Task directions ▸
The answer must match the listing exactly, with every line written out again.

Data provided ▸
┄┄┄┄┄┄
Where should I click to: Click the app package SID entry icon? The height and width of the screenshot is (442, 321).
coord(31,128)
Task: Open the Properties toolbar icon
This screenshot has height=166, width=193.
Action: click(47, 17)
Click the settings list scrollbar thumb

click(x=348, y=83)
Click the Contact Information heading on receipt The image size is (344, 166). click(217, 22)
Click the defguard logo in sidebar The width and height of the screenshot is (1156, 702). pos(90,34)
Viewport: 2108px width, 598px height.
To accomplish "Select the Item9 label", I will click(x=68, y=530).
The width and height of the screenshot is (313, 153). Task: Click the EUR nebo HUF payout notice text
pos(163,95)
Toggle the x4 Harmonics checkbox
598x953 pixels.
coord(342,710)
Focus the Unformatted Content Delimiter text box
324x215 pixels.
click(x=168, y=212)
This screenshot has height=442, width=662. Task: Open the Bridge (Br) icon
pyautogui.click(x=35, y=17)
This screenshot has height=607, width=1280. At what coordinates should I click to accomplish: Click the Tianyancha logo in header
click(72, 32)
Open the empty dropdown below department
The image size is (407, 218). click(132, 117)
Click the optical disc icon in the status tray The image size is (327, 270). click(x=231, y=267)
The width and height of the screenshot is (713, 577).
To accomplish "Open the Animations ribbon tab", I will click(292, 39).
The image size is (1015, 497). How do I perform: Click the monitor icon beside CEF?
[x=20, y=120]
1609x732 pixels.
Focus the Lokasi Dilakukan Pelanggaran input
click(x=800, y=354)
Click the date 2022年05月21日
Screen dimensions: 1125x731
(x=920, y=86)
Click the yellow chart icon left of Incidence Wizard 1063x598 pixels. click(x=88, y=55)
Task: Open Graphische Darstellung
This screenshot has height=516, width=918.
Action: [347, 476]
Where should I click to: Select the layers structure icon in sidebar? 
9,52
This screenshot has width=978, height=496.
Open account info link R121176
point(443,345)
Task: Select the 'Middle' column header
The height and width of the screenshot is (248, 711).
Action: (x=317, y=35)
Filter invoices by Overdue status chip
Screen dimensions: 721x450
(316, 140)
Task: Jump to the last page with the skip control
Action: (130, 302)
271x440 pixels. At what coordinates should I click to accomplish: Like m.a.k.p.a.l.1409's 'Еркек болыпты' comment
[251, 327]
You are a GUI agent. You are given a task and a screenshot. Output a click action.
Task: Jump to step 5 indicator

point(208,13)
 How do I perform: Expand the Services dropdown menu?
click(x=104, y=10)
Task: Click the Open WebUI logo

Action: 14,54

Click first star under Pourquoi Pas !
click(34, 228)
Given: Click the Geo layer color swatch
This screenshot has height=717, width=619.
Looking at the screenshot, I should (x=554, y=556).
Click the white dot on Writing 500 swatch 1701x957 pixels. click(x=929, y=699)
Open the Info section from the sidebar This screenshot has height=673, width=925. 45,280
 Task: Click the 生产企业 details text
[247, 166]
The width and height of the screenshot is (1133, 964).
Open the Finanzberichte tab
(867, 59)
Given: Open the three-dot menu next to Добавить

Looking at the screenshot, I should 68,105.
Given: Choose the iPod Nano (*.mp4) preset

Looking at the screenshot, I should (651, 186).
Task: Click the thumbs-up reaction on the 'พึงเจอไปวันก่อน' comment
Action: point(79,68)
┄┄┄┄┄┄
Answer area ▸
Where should I click to: Click the app package SID entry icon? The height and width of the screenshot is (442, 321).
coord(31,128)
Task: Open the Properties toolbar icon
This screenshot has height=166, width=193.
Action: click(47, 17)
Click the settings list scrollbar thumb

click(x=348, y=83)
Click the Contact Information heading on receipt The image size is (344, 166). click(217, 22)
Click the defguard logo in sidebar The width and height of the screenshot is (1156, 702). pos(90,34)
Viewport: 2108px width, 598px height.
To accomplish "Select the Item9 label", I will click(x=68, y=530).
The width and height of the screenshot is (313, 153). Task: Click the EUR nebo HUF payout notice text
pos(163,95)
Toggle the x4 Harmonics checkbox
598x953 pixels.
coord(342,710)
Focus the Unformatted Content Delimiter text box
324x215 pixels.
click(x=168, y=212)
This screenshot has height=442, width=662. Task: Open the Bridge (Br) icon
pyautogui.click(x=35, y=17)
This screenshot has height=607, width=1280. At what coordinates should I click to accomplish: Click the Tianyancha logo in header
click(72, 32)
Open the empty dropdown below department
The image size is (407, 218). click(132, 117)
Click the optical disc icon in the status tray The image size is (327, 270). click(x=231, y=267)
The width and height of the screenshot is (713, 577).
To accomplish "Open the Animations ribbon tab", I will click(292, 39).
The image size is (1015, 497). How do I perform: Click the monitor icon beside CEF?
[x=20, y=120]
1609x732 pixels.
Focus the Lokasi Dilakukan Pelanggaran input
click(x=800, y=354)
Click the date 2022年05月21日
Screen dimensions: 1125x731
(x=920, y=86)
Click the yellow chart icon left of Incidence Wizard 1063x598 pixels. click(x=88, y=55)
Task: Open Graphische Darstellung
This screenshot has height=516, width=918.
Action: [347, 476]
Where should I click to: Select the layers structure icon in sidebar? 
9,52
This screenshot has width=978, height=496.
Open account info link R121176
point(443,345)
Task: Select the 'Middle' column header
The height and width of the screenshot is (248, 711).
Action: (x=317, y=35)
Filter invoices by Overdue status chip
Screen dimensions: 721x450
(316, 140)
Task: Jump to the last page with the skip control
Action: (130, 302)
271x440 pixels. At what coordinates should I click to accomplish: Like m.a.k.p.a.l.1409's 'Еркек болыпты' comment
[251, 327]
You are a GUI agent. You are given a task and a screenshot. Output a click action.
Task: Jump to step 5 indicator

point(208,13)
 How do I perform: Expand the Services dropdown menu?
click(x=104, y=10)
Task: Click the Open WebUI logo

Action: 14,54

Click first star under Pourquoi Pas !
click(34, 228)
Given: Click the Geo layer color swatch
This screenshot has height=717, width=619.
Looking at the screenshot, I should (x=554, y=556).
Click the white dot on Writing 500 swatch 1701x957 pixels. click(x=929, y=699)
Open the Info section from the sidebar This screenshot has height=673, width=925. 45,280
 Task: Click the 生产企业 details text
[247, 166]
The width and height of the screenshot is (1133, 964).
Open the Finanzberichte tab
(867, 59)
Given: Open the three-dot menu next to Добавить

Looking at the screenshot, I should 68,105.
Given: Choose the iPod Nano (*.mp4) preset

Looking at the screenshot, I should (651, 186).
Task: Click the thumbs-up reaction on the 'พึงเจอไปวันก่อน' comment
Action: point(79,68)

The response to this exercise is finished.